Markdown Export Approach

Standard Markdown Image Syntax

![Screenshot of dashboard](attachments/dashboard.png)

[Download the PDF](attachments/report.pdf)
  • Images: Displayed inline using ![alt](path) syntax
  • PDFs and documents: Linked for download, not displayed
  • Obsidian-specific: May use ![[filename]] wiki-link syntax

Comparison

Aspect HTML Markdown
Image display Full support Good support
PDF handling Can embed viewer Link only
File extraction Depends on method Always separate
Portability Keep folder structure Keep folder structure
Obsidian compatibility Poor Excellent

Recommendation: For pure archival, HTML with linked files gives the best balance. For Obsidian migration, Markdown with proper attachment paths is essential. In both cases, keep attachments as separate files rather than embedded.

A More Reliable Export Approach

Given the challenges with attachments, here's what a reliable export process should include.

Step 1: Download Before Converting

Rather than exporting directly to a final format, first download all data to a local database. This separates the network-dependent download from the local conversion process. If a download fails, you retry just that note - not the entire export.

Step 2: Verify Attachment Integrity

After download, verify that each attachment:

  • Has the expected file size
  • Can be opened without errors
  • Has a valid file header (magic bytes)

This catches corrupted downloads before you rely on the backup.

Step 3: Extract to Separate Files

Save attachments as individual files in organized folders. Use original filenames where possible. Create a clear folder structure that mirrors your notebook organization.

Step 4: Maintain Correct References

When exporting notes to HTML or Markdown, ensure that image tags and links point to the correct attachment locations. Use relative paths so the export remains portable.

Step 5: Generate a Verification Report

After export, produce a summary showing:

  • Total notes exported
  • Total attachments exported
  • Any failures or warnings
  • Total data size

Example Verification Output

Export Complete
===============
Notes exported:     3,847
Attachments:        8,234
Total size:         12.4 GB

By notebook:
  Work (1,203 notes, 3,421 attachments)
  Personal (892 notes, 2,156 attachments)
  Archive (1,752 notes, 2,657 attachments)

Warnings: 0
Errors: 0

All attachments verified successfully.

Key principle: Never assume an export worked. Always verify, especially for attachments. The few minutes spent checking saves hours of frustration later.

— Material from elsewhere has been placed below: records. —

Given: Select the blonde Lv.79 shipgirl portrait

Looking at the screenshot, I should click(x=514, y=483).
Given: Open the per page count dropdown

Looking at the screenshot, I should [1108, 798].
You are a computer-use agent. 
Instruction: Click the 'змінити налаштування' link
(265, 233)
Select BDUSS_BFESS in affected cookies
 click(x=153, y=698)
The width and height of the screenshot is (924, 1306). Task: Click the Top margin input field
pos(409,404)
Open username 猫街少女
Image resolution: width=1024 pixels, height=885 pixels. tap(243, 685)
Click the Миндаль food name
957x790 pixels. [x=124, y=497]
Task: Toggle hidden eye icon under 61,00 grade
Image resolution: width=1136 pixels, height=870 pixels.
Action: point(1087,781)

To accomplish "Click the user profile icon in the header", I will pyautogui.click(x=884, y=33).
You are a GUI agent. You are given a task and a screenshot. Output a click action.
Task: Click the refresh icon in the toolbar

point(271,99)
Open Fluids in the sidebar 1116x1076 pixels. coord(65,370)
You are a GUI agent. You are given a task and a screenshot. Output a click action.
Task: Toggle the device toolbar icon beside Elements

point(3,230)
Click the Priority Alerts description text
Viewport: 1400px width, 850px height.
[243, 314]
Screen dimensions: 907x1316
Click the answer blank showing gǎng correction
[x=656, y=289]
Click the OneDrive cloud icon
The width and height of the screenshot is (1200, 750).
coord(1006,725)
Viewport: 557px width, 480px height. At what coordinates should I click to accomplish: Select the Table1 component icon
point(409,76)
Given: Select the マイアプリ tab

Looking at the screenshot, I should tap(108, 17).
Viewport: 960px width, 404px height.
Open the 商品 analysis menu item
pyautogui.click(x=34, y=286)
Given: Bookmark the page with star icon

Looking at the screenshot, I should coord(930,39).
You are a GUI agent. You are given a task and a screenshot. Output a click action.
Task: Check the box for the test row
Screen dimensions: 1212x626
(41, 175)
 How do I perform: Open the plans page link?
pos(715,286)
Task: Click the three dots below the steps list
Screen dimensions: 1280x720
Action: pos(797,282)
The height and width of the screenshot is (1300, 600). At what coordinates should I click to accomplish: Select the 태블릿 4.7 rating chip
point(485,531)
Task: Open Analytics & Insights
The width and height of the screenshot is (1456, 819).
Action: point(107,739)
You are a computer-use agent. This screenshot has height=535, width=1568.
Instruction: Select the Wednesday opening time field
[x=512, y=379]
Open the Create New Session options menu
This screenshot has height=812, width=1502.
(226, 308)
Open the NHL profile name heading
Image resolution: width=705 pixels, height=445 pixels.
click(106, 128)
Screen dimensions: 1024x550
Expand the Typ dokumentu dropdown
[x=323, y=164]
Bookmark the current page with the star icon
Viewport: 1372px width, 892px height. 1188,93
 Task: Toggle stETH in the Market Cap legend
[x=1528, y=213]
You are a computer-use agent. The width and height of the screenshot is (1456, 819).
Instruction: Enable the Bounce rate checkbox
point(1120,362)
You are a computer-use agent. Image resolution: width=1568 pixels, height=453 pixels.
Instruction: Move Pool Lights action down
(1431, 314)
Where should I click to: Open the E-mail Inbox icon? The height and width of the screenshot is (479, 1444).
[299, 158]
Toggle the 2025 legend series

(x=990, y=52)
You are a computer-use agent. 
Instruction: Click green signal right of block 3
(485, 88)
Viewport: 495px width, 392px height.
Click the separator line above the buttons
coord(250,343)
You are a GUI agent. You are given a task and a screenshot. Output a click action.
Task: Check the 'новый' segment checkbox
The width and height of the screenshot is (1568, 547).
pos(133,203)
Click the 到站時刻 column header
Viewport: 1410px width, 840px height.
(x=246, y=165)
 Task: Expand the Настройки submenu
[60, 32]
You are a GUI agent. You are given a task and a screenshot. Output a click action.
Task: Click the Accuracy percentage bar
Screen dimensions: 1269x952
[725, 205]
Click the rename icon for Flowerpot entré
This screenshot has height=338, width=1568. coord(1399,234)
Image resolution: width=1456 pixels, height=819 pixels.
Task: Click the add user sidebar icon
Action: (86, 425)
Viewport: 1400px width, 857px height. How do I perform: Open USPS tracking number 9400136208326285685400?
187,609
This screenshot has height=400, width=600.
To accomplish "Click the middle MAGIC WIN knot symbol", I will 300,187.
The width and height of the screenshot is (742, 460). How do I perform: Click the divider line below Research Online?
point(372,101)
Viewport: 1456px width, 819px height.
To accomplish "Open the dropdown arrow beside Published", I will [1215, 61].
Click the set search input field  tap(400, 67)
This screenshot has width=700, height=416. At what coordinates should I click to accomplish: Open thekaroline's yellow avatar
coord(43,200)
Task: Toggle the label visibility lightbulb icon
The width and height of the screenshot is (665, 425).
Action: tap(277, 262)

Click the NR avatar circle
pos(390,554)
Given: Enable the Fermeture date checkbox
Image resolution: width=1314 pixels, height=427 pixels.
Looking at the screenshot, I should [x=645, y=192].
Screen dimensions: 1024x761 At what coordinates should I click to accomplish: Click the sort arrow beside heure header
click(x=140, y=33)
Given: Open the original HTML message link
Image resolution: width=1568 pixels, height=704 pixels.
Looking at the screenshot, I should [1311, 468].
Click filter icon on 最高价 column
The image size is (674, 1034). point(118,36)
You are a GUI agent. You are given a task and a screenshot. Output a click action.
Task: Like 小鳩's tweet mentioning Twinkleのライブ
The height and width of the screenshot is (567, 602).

Summary and Final Thoughts

Attachments represent most of your Evernote data and are the most likely thing to go wrong during export. A backup that loses attachments has lost most of its value.

Key Takeaways

  • Attachments dominate: 90%+ of your Evernote data is likely attachments, not text
  • Silent failures are common: Exports often "succeed" while losing attachments
  • Official export has limits: No verification, no incremental backup, no error recovery
  • Good backups use separate files: Attachments should be individually accessible, not encoded
  • Preserve filenames: Original names make files findable years later
  • HTML vs Markdown: Both can work well with proper attachment handling
  • Verification is essential: Always check that attachments actually exported correctly

The Bottom Line

Your Evernote attachments likely include irreplaceable items: scanned documents, photos of whiteboards, receipts, signed contracts, research PDFs. These deserve the same care in backup as your note text - arguably more, since they're harder to recreate.

Don't trust that an export worked just because it completed without error. Open some exported notes, verify images display, check that PDFs open. Pick a few random notes from different notebooks and confirm everything is there.

A few minutes of verification now can save you from discovering months later that the backup you thought you had is missing the most important parts.